Tsikha (Georgian: ციხა) is an ancient settlement in the historical region of Klarjeti. Today, it is located in the Ardanuç District of Artvin Province in Turkey. Formerly an independent village, Tsikha is now a neighbourhood of the village of Kızılcık.

==History==
Tsikha or Tsikhe (ციხე), a Georgian place name, means “fortress”. Tsikhia (ციხია), the former name of Yoncalı village in the Şavşat District, is a similar place name. Tsikha appears as ‘Sikha’ (سخی or سیخی) in Ottoman records. However, the Ottoman spelling was also read as ‘Skha’ (სხა).

The Klarjeti region, where the village of Tsikha is located, was one of the areas that formed Georgia in the Middle Ages. Indeed, the Ottomans seized this region from the Georgians in the mid-16th century.
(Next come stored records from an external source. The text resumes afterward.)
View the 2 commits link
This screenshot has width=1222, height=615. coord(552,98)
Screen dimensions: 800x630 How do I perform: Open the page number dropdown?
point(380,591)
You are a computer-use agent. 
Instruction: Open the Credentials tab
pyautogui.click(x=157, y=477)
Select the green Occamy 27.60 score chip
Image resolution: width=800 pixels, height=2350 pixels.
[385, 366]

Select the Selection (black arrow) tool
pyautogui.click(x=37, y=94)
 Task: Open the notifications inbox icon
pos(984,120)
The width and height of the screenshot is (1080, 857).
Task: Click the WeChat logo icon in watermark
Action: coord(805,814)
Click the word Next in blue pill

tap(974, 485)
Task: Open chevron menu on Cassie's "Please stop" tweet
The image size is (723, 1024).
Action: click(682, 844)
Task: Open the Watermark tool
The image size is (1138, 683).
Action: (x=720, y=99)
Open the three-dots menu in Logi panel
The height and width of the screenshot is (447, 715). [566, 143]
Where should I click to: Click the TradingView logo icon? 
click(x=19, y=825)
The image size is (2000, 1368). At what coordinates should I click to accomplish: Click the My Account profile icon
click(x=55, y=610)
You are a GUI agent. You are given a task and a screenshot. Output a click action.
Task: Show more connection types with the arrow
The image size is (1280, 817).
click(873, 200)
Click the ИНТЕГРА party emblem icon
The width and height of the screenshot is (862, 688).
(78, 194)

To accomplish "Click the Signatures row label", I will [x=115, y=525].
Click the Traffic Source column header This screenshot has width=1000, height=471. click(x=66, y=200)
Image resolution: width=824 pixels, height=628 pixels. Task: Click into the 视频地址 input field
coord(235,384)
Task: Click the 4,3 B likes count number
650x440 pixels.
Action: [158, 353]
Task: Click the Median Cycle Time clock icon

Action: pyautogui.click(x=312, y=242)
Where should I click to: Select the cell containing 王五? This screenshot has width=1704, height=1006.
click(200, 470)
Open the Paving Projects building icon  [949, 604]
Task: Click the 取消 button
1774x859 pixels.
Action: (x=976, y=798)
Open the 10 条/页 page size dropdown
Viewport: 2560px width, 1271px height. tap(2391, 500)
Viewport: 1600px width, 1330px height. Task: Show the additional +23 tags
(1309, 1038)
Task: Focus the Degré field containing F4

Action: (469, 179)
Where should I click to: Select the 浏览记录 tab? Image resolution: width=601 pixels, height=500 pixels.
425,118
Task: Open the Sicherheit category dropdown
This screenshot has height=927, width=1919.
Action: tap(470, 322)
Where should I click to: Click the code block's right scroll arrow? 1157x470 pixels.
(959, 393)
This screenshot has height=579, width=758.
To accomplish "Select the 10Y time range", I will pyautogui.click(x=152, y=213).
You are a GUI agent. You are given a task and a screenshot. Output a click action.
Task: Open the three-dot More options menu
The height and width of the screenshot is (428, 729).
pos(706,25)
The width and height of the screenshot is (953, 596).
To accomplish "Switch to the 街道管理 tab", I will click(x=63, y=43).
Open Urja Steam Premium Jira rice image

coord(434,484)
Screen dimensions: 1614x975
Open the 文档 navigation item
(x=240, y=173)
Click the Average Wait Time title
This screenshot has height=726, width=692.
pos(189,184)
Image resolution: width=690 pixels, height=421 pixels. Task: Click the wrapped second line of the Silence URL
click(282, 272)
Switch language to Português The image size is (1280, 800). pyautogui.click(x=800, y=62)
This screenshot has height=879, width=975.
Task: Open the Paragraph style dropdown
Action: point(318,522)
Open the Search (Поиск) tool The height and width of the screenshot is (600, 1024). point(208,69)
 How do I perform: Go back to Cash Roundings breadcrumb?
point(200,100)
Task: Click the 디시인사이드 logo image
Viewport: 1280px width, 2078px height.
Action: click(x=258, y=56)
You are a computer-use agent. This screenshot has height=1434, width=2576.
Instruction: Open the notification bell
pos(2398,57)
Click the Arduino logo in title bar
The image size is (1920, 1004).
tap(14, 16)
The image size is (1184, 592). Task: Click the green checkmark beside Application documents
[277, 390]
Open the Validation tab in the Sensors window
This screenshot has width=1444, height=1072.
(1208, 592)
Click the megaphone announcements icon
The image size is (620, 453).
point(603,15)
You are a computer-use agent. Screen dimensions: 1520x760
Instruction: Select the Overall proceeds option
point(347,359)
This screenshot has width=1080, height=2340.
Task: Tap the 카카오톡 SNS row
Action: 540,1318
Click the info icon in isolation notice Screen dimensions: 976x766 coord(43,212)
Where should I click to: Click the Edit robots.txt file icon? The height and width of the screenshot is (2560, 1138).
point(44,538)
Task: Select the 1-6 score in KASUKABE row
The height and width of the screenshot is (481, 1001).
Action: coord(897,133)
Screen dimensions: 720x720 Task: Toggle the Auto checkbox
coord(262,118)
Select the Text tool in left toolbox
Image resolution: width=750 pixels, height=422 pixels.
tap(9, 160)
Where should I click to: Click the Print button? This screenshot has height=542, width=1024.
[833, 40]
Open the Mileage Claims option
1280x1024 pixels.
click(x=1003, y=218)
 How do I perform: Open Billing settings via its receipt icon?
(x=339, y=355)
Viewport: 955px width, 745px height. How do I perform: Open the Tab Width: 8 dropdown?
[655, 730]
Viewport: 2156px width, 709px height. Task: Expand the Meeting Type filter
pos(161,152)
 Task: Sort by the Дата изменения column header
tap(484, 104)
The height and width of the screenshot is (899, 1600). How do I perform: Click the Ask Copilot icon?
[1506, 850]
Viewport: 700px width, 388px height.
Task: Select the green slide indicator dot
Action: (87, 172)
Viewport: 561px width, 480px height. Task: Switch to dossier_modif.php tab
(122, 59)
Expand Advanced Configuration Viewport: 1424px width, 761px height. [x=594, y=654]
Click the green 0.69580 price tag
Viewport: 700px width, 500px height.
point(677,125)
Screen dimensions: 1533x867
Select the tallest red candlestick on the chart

According to the Ottoman land-survey register (mufassal defter) dated 1574, Tsikha village was one of the villages belonging to the Ardanuç district (nahiye) of Ardanuç province (liva) and had a population of 11 Christian households. According to the 1595 Ottoman land-survey register titled Defter-i Mufassal-i Liva-i Ardanuç, the village's population remained Christian but had decreased to 7 households.

The village of Tsikha is recorded as ‘Sikha’ (سخی) in the Ottoman cebe defter covering the period 1694–1732 in the province of Çıldır (Çıldır Eyaleti). In 1137 AH (1705/1706 AD), the village belonged to the Ardanuç subdistrict of the Ardanuç district, and its revenue was 4,999 akçe.

In the 1835 census, in which the Ottoman administration recorded only the male population, 32 males were recorded in 12 households in Tsikha or Sikha village. Adding the same number of females reveals that the total population of the village was approximately 64 people.[8] One household had six Catholic males.

Tsikha village was ceded to Russia by the Ottoman Empire as part of the war reparations under the Treaty of Berlin signed following the 1877–1878 Russo-Turkish War. The Russian administration recorded the village as ‘Skha’ or ‘Tsikha’ (Сха or Циха) in the 1886 census. At that time, this settlement was one of seven villages in the Uniskhevi sub-district, which belonged to the Ardanuç district (uchastok) of the Artvin Okrug. Its population consisted of 25 people living in 8 households, 12 of whom were men and 13 women. The entire village population was recorded as ‘Turk’.

Nikolay Marr, who conducted research trips in the Klarjeti and Shavsheti regions in 1904, mentioned Tsikha as a village but noted its name as ‘Shu’. On his way to New Rabat, he noted that the villages of ‘Skhu’ (Сху) and “Unuskhev” (Унусхевъ) were on the left, then wrote that he passed through the village of ‘Haraul’ (Хараулъ).

After the Russian army withdrew from the region in 1918, the village of Tsikha remained within the borders of Georgia. It was ceded to Turkey under the Treaty of Moscow dated 16 March 1921. The fact that it did not appear as a village in the 1922 census conducted in the Artvin district indicates that Tsikha was attached to the village of Uniskhevi as a neighbourhood. Tsikha or Sikha is still a neighbourhood of the village of Kızılcık today, under the name ‘Sıka’.